[Source data]
○ ○ ○ ○ ○ ○ ○
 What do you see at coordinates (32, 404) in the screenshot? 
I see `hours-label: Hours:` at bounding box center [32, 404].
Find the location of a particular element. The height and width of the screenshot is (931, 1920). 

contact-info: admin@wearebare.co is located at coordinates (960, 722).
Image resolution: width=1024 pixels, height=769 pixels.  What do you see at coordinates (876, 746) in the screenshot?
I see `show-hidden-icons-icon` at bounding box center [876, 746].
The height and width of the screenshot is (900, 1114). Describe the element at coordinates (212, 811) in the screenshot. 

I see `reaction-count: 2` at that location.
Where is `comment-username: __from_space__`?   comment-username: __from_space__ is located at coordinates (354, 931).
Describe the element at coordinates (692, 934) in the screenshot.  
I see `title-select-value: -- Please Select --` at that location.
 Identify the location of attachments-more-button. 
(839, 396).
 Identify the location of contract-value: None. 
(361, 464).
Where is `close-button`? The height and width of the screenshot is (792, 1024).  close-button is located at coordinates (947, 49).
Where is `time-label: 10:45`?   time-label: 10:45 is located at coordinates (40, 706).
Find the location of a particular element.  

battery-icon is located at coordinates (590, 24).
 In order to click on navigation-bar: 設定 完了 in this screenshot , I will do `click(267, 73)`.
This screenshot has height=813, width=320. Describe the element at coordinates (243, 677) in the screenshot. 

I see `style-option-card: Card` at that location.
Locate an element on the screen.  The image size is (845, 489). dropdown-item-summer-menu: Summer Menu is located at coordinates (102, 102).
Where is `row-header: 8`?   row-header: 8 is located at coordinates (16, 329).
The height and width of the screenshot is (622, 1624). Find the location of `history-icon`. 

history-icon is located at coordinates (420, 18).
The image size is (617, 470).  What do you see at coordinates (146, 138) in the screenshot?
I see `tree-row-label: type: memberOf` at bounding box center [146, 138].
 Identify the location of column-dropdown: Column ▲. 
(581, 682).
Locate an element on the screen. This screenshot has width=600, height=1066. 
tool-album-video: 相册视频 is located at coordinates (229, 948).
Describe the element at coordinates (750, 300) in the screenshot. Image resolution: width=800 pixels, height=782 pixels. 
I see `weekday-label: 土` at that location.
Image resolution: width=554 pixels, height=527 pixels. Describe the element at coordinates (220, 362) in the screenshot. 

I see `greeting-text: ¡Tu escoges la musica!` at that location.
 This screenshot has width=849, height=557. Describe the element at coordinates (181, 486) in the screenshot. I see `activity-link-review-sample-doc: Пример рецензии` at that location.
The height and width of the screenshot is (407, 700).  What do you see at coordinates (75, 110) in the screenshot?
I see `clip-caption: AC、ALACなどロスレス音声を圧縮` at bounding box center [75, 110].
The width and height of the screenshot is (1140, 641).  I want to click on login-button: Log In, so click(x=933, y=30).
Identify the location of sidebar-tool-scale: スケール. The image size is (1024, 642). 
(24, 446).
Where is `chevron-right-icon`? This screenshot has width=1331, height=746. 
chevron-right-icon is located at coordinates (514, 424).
○ ○ ○ ○ ○ ○ ○
Task description – Put every line of the rows above into a Markdown table with two columns, Number and Line, leaving out blank lines.

Response to the exercise –
| Number | Line |
|---|---|
| 1 |  What do you see at coordinates (32, 404) in the screenshot?  |
| 2 | I see `hours-label: Hours:` at bounding box center [32, 404]. |
| 3 | Find the location of a particular element. The height and width of the screenshot is (931, 1920).  |
| 4 | contact-info: admin@wearebare.co is located at coordinates (960, 722). |
| 5 | Image resolution: width=1024 pixels, height=769 pixels.  What do you see at coordinates (876, 746) in the screenshot? |
| 6 | I see `show-hidden-icons-icon` at bounding box center [876, 746]. |
| 7 | The height and width of the screenshot is (900, 1114). Describe the element at coordinates (212, 811) in the screenshot.  |
| 8 | I see `reaction-count: 2` at that location. |
| 9 | Where is `comment-username: __from_space__`?   comment-username: __from_space__ is located at coordinates (354, 931). |
| 10 | Describe the element at coordinates (692, 934) in the screenshot.   |
| 11 | I see `title-select-value: -- Please Select --` at that location. |
| 12 |  Identify the location of attachments-more-button.  |
| 13 | (839, 396). |
| 14 |  Identify the location of contract-value: None.  |
| 15 | (361, 464). |
| 16 | Where is `close-button`? The height and width of the screenshot is (792, 1024).  close-button is located at coordinates (947, 49). |
| 17 | Where is `time-label: 10:45`?   time-label: 10:45 is located at coordinates (40, 706). |
| 18 | Find the location of a particular element.   |
| 19 | battery-icon is located at coordinates (590, 24). |
| 20 |  In order to click on navigation-bar: 設定 完了 in this screenshot , I will do `click(267, 73)`. |
| 21 | This screenshot has height=813, width=320. Describe the element at coordinates (243, 677) in the screenshot.  |
| 22 | I see `style-option-card: Card` at that location. |
| 23 | Locate an element on the screen.  The image size is (845, 489). dropdown-item-summer-menu: Summer Menu is located at coordinates (102, 102). |
| 24 | Where is `row-header: 8`?   row-header: 8 is located at coordinates (16, 329). |
| 25 | The height and width of the screenshot is (622, 1624). Find the location of `history-icon`.  |
| 26 | history-icon is located at coordinates (420, 18). |
| 27 | The image size is (617, 470).  What do you see at coordinates (146, 138) in the screenshot? |
| 28 | I see `tree-row-label: type: memberOf` at bounding box center [146, 138]. |
| 29 |  Identify the location of column-dropdown: Column ▲.  |
| 30 | (581, 682). |
| 31 | Locate an element on the screen. This screenshot has width=600, height=1066.  |
| 32 | tool-album-video: 相册视频 is located at coordinates (229, 948). |
| 33 | Describe the element at coordinates (750, 300) in the screenshot. Image resolution: width=800 pixels, height=782 pixels.  |
| 34 | I see `weekday-label: 土` at that location. |
| 35 | Image resolution: width=554 pixels, height=527 pixels. Describe the element at coordinates (220, 362) in the screenshot.  |
| 36 | I see `greeting-text: ¡Tu escoges la musica!` at that location. |
| 37 |  This screenshot has width=849, height=557. Describe the element at coordinates (181, 486) in the screenshot. I see `activity-link-review-sample-doc: Пример рецензии` at that location. |
| 38 | The height and width of the screenshot is (407, 700).  What do you see at coordinates (75, 110) in the screenshot? |
| 39 | I see `clip-caption: AC、ALACなどロスレス音声を圧縮` at bounding box center [75, 110]. |
| 40 | The width and height of the screenshot is (1140, 641).  I want to click on login-button: Log In, so click(x=933, y=30). |
| 41 | Identify the location of sidebar-tool-scale: スケール. The image size is (1024, 642).  |
| 42 | (24, 446). |
| 43 | Where is `chevron-right-icon`? This screenshot has width=1331, height=746.  |
| 44 | chevron-right-icon is located at coordinates (514, 424). |